==== Material provided

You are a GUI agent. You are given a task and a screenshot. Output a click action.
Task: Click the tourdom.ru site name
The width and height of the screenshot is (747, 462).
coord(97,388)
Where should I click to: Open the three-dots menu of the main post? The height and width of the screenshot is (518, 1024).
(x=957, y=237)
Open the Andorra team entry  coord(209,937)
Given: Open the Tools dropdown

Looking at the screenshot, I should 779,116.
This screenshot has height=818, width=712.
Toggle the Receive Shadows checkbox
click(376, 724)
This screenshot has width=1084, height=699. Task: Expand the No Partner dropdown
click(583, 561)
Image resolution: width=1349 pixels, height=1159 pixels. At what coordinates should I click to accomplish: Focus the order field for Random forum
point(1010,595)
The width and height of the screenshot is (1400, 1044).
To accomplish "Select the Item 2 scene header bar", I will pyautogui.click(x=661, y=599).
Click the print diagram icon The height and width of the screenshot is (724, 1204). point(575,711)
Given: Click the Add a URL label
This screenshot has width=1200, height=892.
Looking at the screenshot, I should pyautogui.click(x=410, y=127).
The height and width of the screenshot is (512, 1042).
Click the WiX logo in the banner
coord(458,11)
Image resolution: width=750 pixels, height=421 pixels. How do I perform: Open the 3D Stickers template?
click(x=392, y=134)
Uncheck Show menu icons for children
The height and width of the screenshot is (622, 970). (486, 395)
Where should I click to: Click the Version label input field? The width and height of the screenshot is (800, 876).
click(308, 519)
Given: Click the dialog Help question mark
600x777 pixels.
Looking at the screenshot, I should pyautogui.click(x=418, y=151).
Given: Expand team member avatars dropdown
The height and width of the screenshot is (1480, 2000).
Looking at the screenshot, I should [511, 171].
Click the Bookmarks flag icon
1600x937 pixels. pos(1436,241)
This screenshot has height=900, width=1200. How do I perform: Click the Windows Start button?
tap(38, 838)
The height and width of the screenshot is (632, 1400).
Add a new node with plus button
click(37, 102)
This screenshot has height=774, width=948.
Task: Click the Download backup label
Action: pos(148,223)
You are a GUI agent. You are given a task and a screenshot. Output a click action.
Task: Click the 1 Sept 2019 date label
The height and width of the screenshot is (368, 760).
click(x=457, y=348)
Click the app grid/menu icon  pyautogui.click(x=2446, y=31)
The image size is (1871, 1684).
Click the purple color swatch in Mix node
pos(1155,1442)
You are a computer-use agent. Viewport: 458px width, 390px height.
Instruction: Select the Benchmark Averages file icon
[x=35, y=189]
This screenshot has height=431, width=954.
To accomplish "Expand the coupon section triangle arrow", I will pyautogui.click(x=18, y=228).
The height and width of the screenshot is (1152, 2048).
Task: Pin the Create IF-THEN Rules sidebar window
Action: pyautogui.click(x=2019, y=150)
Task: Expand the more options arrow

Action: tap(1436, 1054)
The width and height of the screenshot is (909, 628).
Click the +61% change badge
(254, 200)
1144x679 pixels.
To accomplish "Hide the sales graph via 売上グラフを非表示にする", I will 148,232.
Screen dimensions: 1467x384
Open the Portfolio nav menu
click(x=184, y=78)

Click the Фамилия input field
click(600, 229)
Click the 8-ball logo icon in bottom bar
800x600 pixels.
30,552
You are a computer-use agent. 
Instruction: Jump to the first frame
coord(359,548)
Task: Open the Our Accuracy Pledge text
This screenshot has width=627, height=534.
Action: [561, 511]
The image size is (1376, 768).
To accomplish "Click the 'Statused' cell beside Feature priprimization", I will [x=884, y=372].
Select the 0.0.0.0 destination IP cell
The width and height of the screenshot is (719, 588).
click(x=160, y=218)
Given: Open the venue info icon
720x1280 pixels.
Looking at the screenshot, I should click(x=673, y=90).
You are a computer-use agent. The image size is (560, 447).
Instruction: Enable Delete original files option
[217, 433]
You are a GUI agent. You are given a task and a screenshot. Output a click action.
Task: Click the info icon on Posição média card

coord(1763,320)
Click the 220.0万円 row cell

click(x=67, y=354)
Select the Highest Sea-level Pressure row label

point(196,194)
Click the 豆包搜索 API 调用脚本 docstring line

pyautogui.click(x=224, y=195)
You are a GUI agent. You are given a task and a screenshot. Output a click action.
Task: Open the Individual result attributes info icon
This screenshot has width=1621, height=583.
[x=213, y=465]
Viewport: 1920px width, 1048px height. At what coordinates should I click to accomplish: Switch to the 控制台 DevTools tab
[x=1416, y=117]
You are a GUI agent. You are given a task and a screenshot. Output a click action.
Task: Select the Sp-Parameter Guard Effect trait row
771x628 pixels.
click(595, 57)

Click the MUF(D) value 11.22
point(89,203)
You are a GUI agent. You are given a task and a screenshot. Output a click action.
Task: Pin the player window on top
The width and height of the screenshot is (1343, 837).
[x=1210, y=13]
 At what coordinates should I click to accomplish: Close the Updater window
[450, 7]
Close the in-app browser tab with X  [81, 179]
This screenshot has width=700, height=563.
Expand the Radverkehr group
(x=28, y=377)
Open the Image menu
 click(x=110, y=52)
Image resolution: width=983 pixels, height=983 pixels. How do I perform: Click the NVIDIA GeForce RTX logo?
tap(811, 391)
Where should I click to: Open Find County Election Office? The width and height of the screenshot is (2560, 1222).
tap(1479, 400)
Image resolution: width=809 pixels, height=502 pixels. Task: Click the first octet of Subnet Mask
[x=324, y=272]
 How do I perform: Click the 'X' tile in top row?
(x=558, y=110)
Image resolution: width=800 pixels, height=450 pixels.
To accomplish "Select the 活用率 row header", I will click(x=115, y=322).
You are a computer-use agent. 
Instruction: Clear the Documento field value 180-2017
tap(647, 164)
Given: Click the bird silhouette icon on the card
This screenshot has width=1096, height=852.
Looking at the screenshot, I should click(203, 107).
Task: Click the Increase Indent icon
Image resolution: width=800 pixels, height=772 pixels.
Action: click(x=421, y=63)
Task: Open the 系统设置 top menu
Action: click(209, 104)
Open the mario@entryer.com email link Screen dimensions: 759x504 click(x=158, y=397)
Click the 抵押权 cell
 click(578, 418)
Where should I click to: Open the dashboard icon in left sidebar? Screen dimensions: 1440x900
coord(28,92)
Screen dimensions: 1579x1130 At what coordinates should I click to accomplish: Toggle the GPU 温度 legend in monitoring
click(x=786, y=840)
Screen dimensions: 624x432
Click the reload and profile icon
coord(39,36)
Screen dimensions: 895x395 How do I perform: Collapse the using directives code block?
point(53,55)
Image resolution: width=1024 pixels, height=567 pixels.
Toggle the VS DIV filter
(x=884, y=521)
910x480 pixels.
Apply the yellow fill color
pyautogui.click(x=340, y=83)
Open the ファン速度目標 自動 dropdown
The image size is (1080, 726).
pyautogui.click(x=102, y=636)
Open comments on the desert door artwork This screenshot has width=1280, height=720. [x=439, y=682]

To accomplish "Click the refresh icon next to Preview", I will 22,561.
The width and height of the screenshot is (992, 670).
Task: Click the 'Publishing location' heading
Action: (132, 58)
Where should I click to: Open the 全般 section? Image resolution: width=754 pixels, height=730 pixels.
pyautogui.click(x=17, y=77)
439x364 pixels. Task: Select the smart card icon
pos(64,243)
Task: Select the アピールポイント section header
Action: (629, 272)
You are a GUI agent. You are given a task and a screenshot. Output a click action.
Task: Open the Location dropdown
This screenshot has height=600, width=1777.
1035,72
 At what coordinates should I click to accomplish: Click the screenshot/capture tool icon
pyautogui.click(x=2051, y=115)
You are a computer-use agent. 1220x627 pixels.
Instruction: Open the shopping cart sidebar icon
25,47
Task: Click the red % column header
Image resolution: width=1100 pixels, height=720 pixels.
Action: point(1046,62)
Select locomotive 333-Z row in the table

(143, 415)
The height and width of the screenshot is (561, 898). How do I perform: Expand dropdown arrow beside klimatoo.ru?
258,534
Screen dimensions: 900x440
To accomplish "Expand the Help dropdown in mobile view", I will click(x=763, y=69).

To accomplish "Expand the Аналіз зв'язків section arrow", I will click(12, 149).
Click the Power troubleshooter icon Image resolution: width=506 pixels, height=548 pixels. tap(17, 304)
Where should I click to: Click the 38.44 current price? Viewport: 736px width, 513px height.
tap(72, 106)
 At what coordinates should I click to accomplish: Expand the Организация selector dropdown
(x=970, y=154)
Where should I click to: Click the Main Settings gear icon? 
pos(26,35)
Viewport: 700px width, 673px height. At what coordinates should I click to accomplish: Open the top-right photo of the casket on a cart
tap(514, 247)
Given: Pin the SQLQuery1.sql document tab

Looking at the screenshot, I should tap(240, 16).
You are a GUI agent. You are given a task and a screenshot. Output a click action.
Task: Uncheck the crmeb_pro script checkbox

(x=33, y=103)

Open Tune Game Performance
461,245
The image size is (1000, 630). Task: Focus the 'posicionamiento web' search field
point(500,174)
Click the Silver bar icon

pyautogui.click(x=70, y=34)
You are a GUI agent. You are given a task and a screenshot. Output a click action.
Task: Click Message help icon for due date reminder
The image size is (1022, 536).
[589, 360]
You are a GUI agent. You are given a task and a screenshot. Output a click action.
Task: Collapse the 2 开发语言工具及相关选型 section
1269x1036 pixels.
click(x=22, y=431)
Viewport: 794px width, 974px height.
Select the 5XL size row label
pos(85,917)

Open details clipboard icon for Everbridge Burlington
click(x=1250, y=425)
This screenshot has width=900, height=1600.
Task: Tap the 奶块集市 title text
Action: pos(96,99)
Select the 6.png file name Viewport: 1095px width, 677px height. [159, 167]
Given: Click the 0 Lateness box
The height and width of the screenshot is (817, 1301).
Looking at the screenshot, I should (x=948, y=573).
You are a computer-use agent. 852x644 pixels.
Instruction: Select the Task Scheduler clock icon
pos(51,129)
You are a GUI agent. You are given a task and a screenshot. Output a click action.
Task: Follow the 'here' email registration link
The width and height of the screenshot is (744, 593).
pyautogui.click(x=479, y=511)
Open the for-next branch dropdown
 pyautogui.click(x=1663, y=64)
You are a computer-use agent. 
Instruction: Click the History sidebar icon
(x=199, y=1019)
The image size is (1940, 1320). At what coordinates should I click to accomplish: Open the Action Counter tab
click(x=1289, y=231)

========

- Exercise goal:
All that is wanted is a faithful reproduction of the line above with "Given: Expand team member avatars dropdown", the line with "Screen dimensions: 1467x384", and every line in between.

- Finished task:
Given: Expand team member avatars dropdown
The height and width of the screenshot is (1480, 2000).
Looking at the screenshot, I should [511, 171].
Click the Bookmarks flag icon
1600x937 pixels. pos(1436,241)
This screenshot has height=900, width=1200. How do I perform: Click the Windows Start button?
tap(38, 838)
The height and width of the screenshot is (632, 1400).
Add a new node with plus button
click(37, 102)
This screenshot has height=774, width=948.
Task: Click the Download backup label
Action: pos(148,223)
You are a GUI agent. You are given a task and a screenshot. Output a click action.
Task: Click the 1 Sept 2019 date label
The height and width of the screenshot is (368, 760).
click(x=457, y=348)
Click the app grid/menu icon  pyautogui.click(x=2446, y=31)
The image size is (1871, 1684).
Click the purple color swatch in Mix node
pos(1155,1442)
You are a computer-use agent. Viewport: 458px width, 390px height.
Instruction: Select the Benchmark Averages file icon
[x=35, y=189]
This screenshot has height=431, width=954.
To accomplish "Expand the coupon section triangle arrow", I will pyautogui.click(x=18, y=228).
The height and width of the screenshot is (1152, 2048).
Task: Pin the Create IF-THEN Rules sidebar window
Action: pyautogui.click(x=2019, y=150)
Task: Expand the more options arrow

Action: tap(1436, 1054)
The width and height of the screenshot is (909, 628).
Click the +61% change badge
(254, 200)
1144x679 pixels.
To accomplish "Hide the sales graph via 売上グラフを非表示にする", I will 148,232.
Screen dimensions: 1467x384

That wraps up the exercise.